WHAT TO DO
For the records below, please print exactly and only the lines from the one with "The image size" down to the one with "You are a GUI", both ends included, omitting the pictures.

--- DATASET RECORDS ---

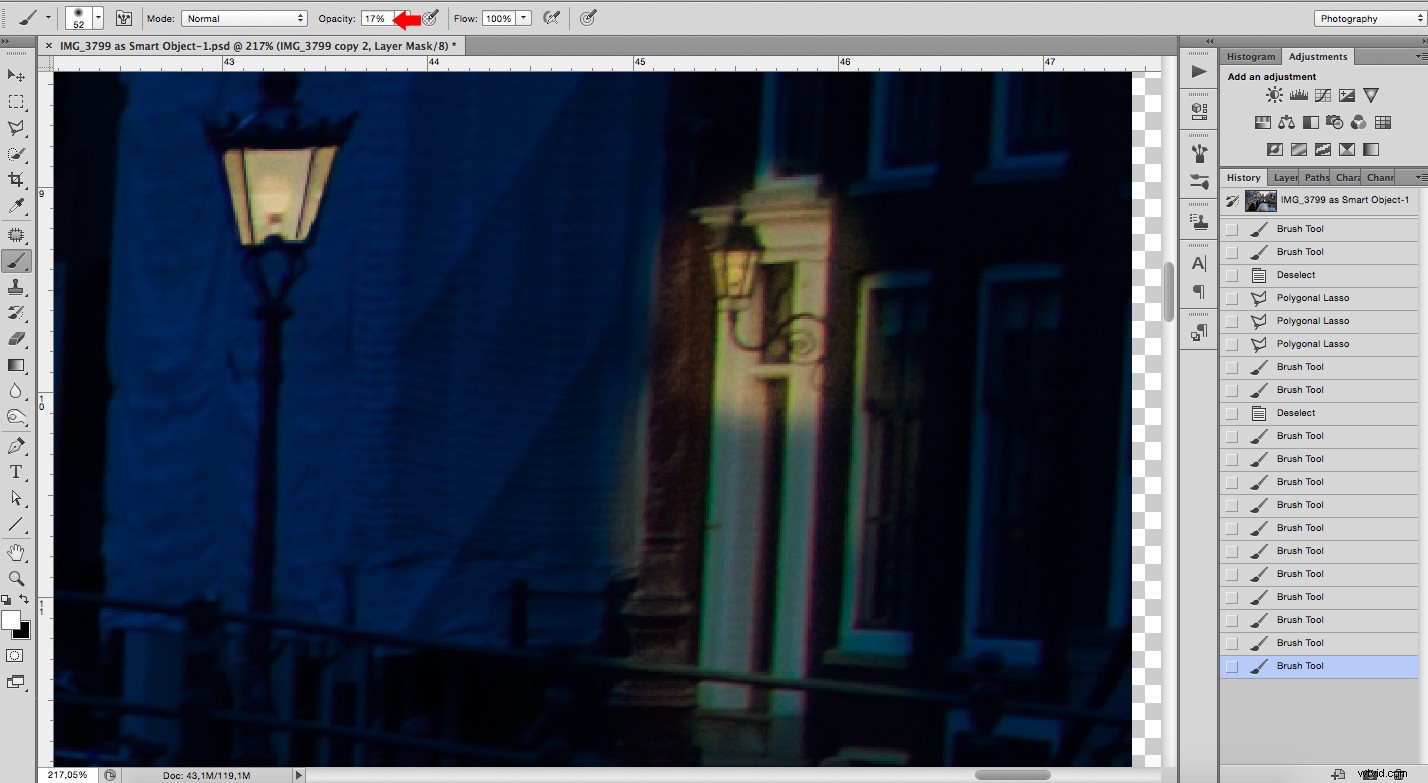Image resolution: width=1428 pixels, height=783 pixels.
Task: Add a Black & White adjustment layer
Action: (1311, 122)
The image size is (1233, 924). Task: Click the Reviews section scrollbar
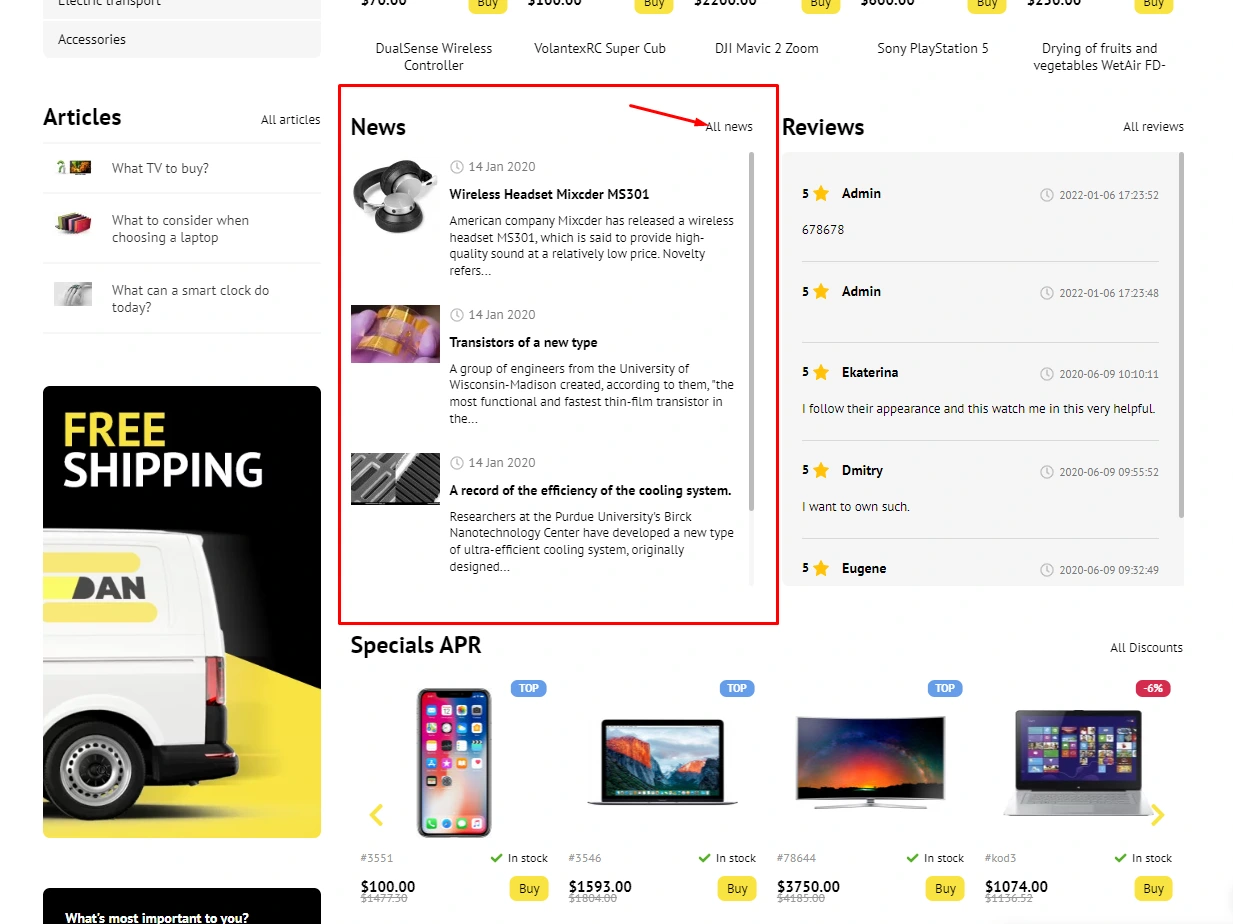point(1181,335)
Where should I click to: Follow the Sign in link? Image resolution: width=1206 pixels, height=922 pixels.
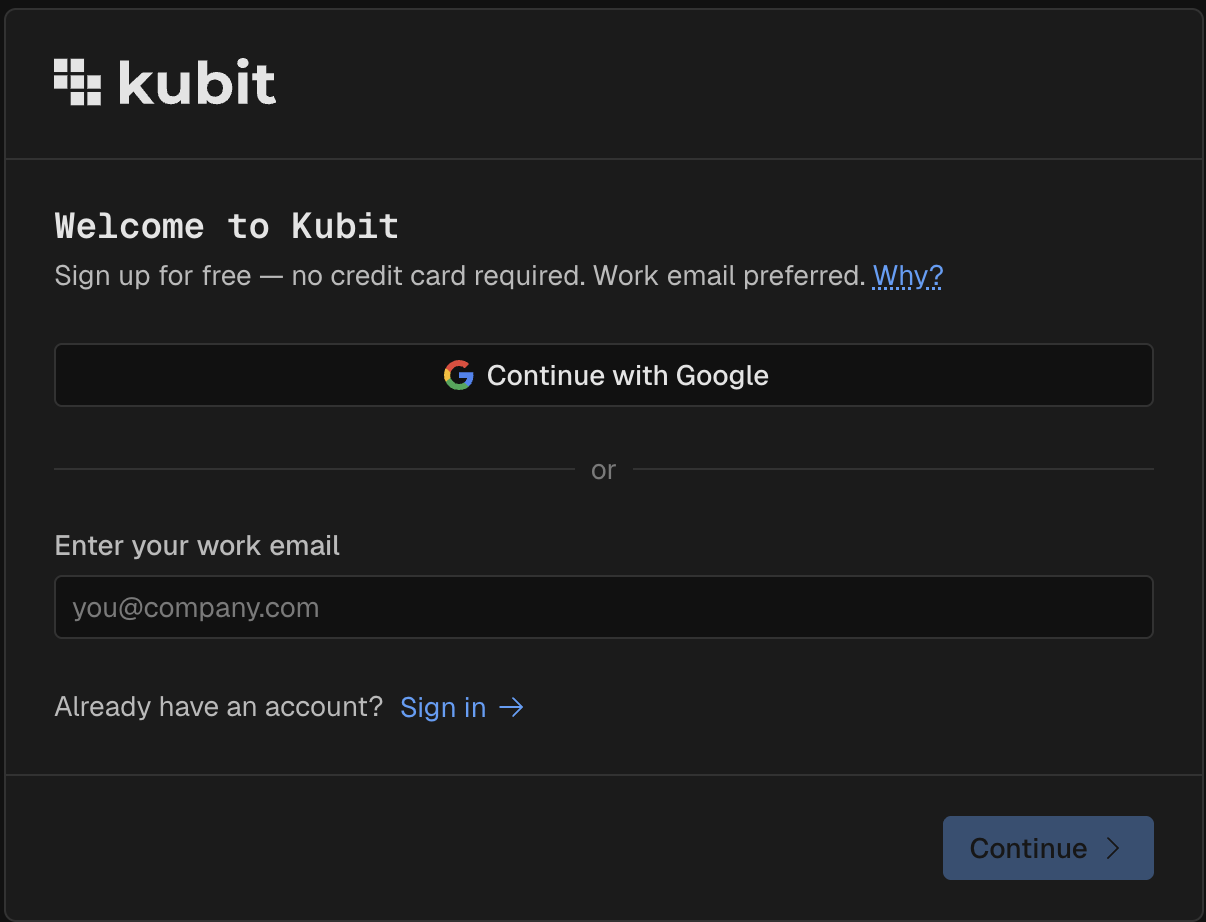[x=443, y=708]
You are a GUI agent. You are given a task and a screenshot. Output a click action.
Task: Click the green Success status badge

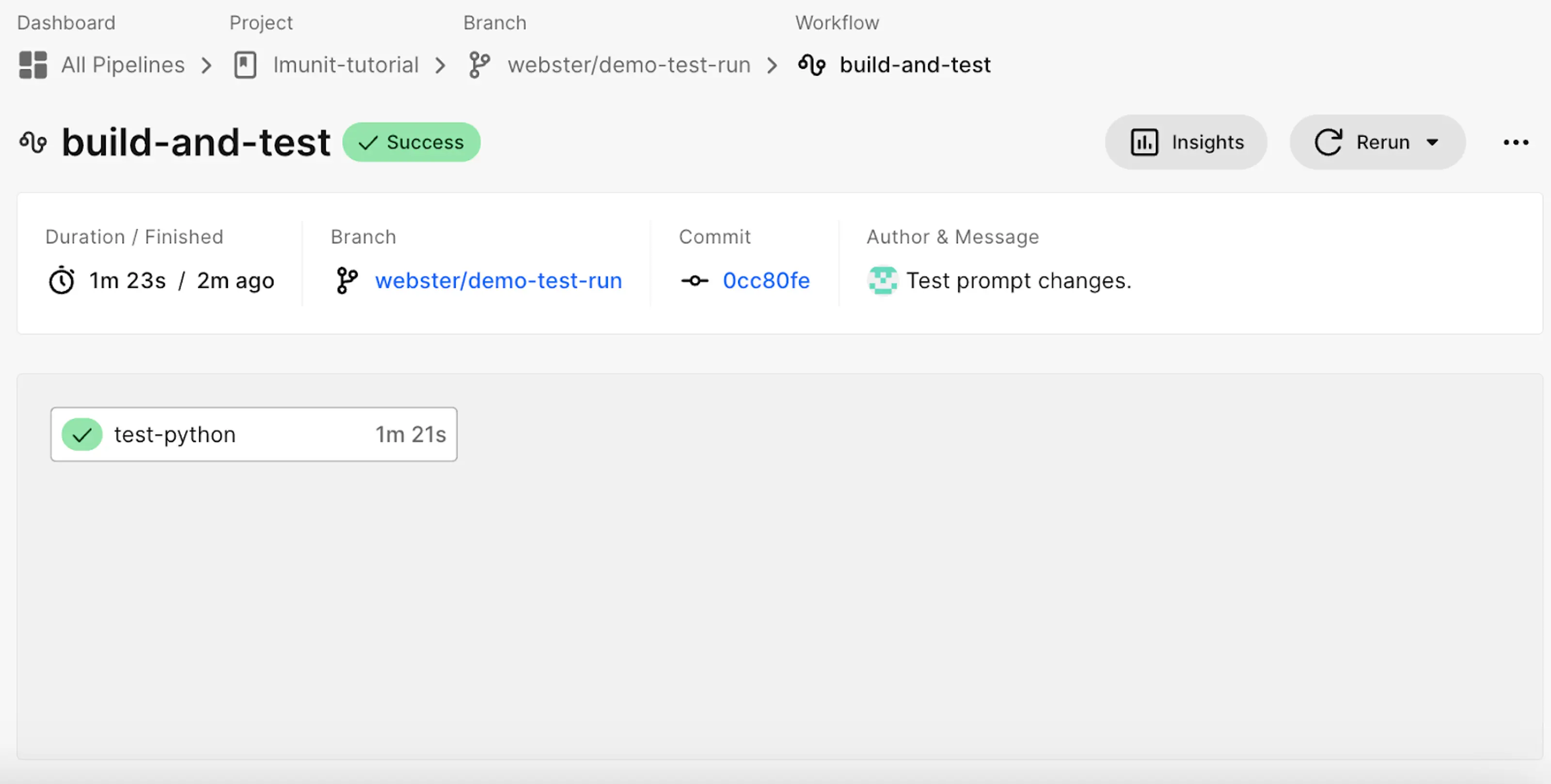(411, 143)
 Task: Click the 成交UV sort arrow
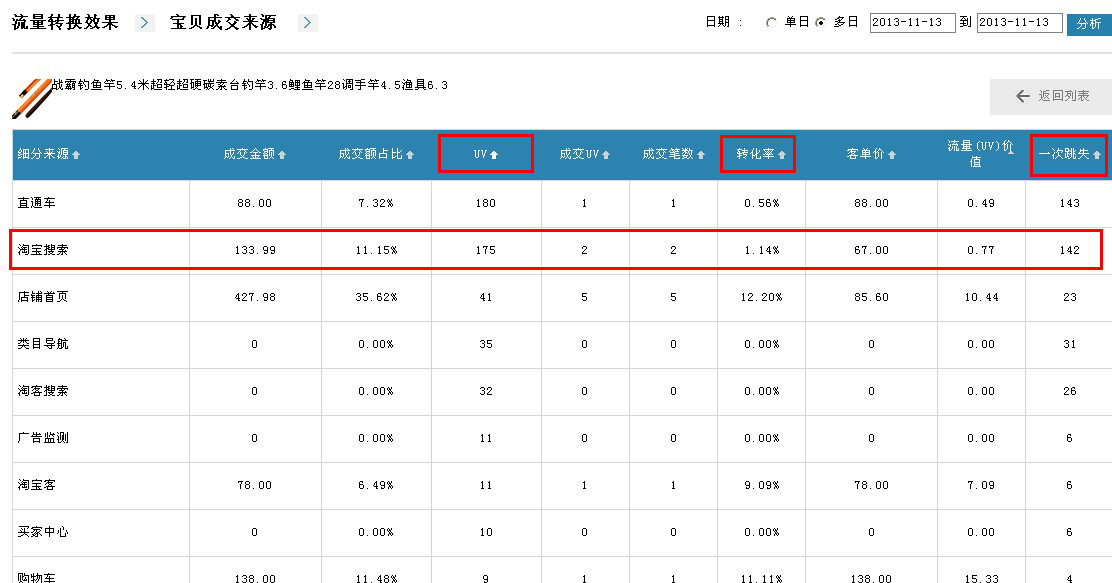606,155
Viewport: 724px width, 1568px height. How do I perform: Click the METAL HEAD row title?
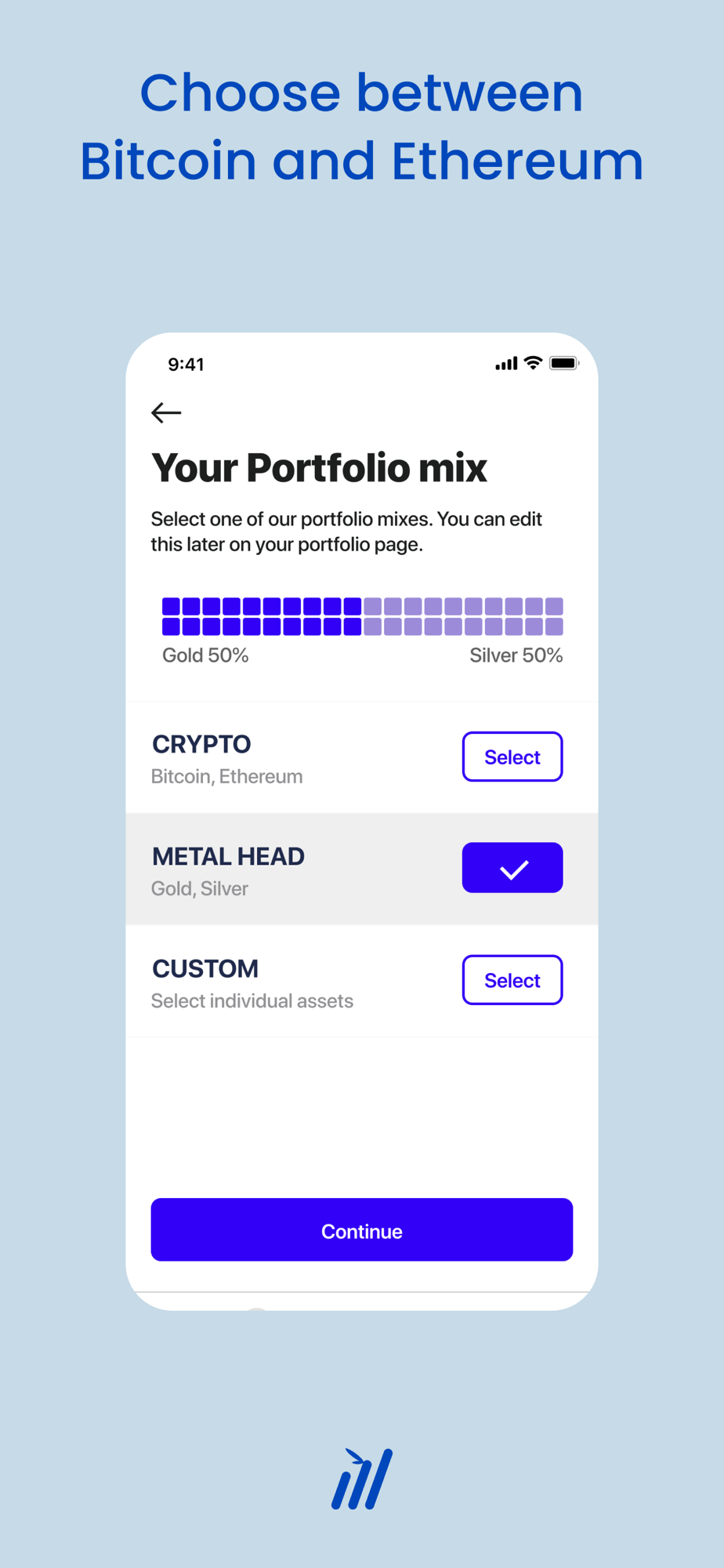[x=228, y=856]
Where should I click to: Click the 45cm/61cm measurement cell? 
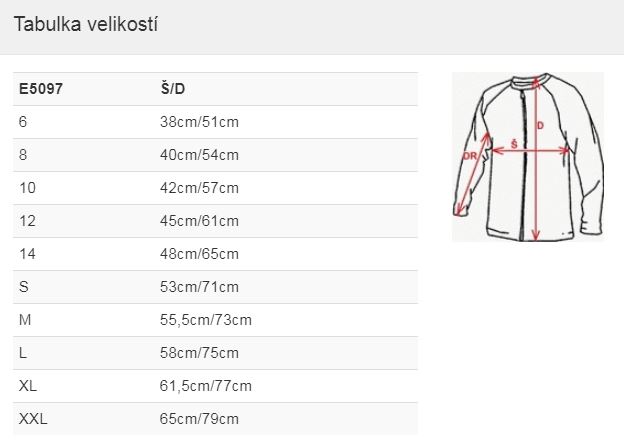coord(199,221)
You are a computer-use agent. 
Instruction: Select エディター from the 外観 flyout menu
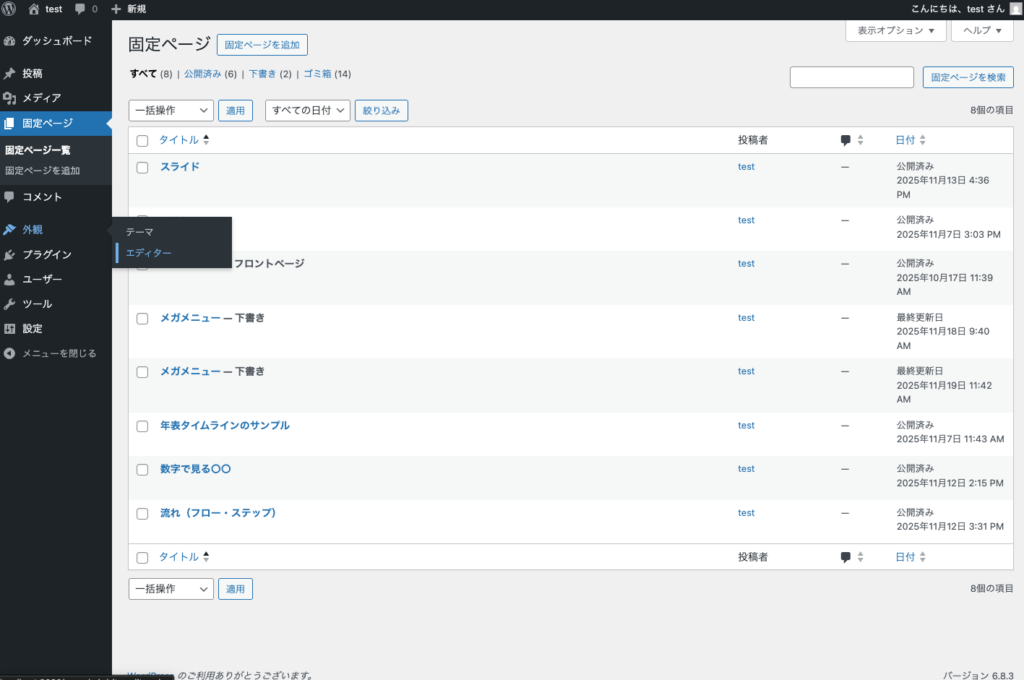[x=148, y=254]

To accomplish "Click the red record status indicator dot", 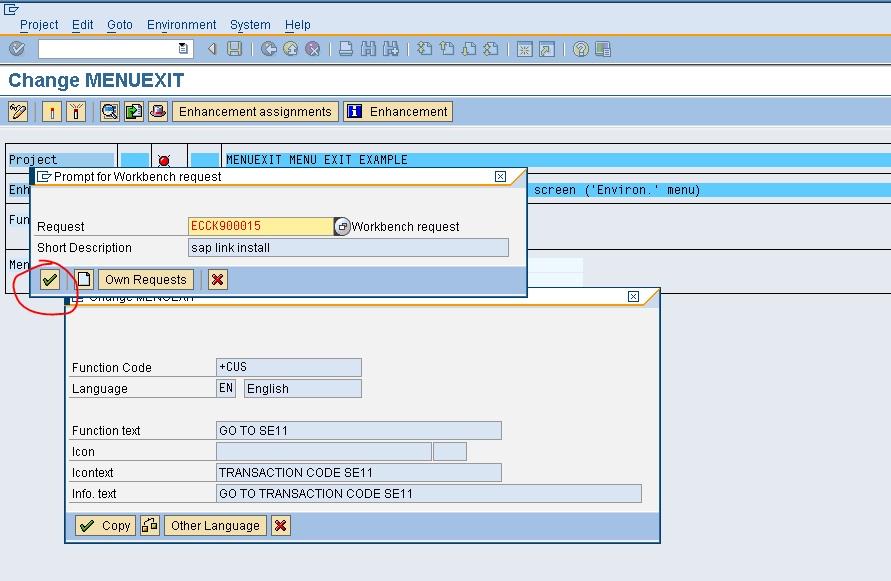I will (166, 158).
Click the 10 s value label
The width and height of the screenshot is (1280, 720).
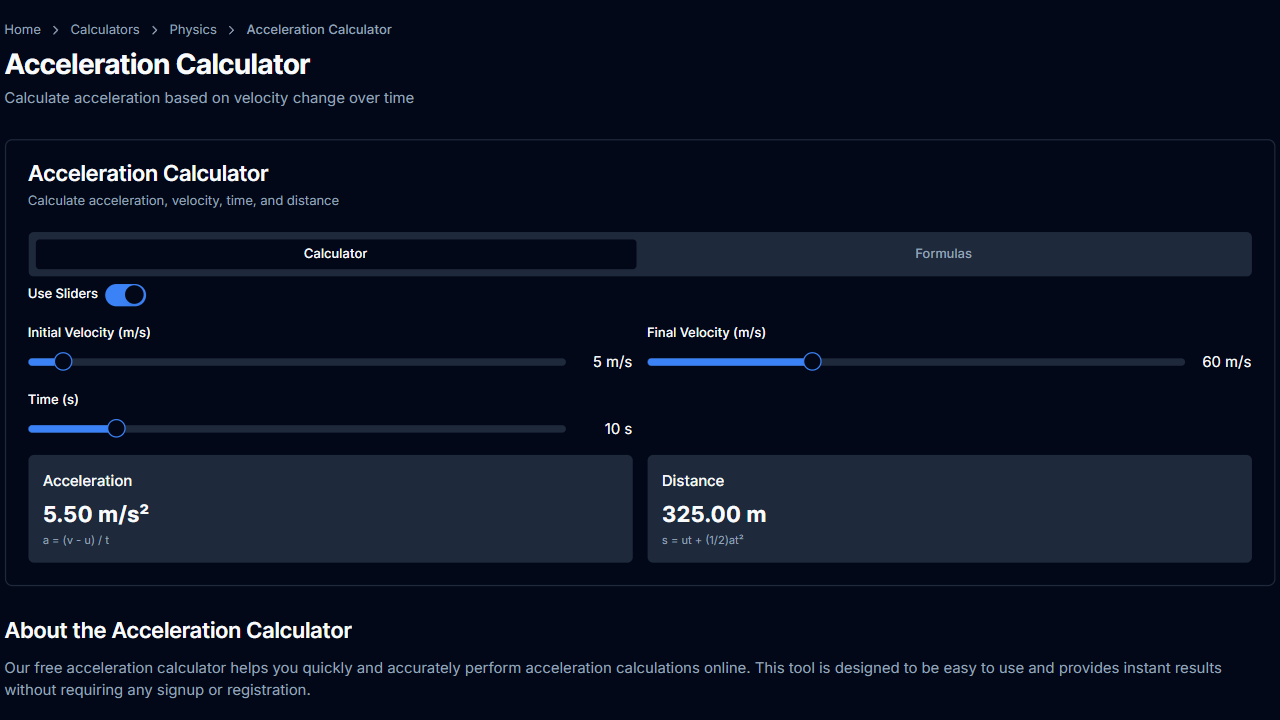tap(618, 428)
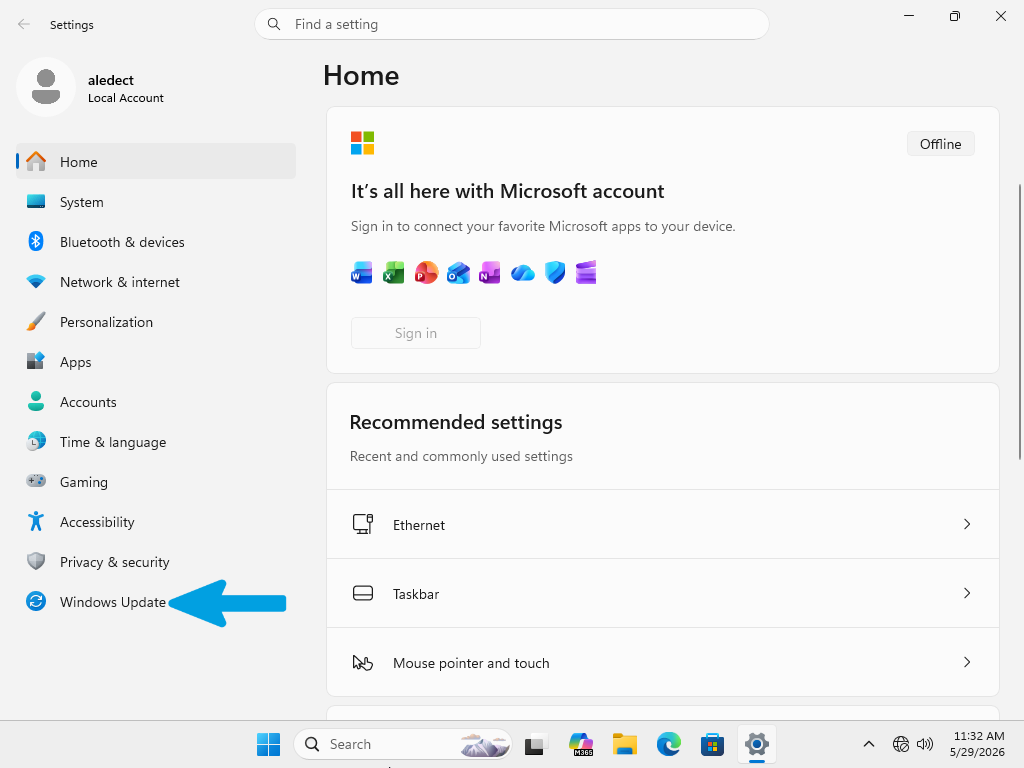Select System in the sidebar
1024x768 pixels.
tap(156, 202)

---

EXERCISE SOLUTION
The image size is (1233, 924). Task: Click the Reviews section scrollbar
point(1181,335)
Where should I click to: Follow the Sign in link? Image resolution: width=1206 pixels, height=922 pixels.
[x=443, y=708]
You are a GUI agent. You are given a task and a screenshot. Output a click action.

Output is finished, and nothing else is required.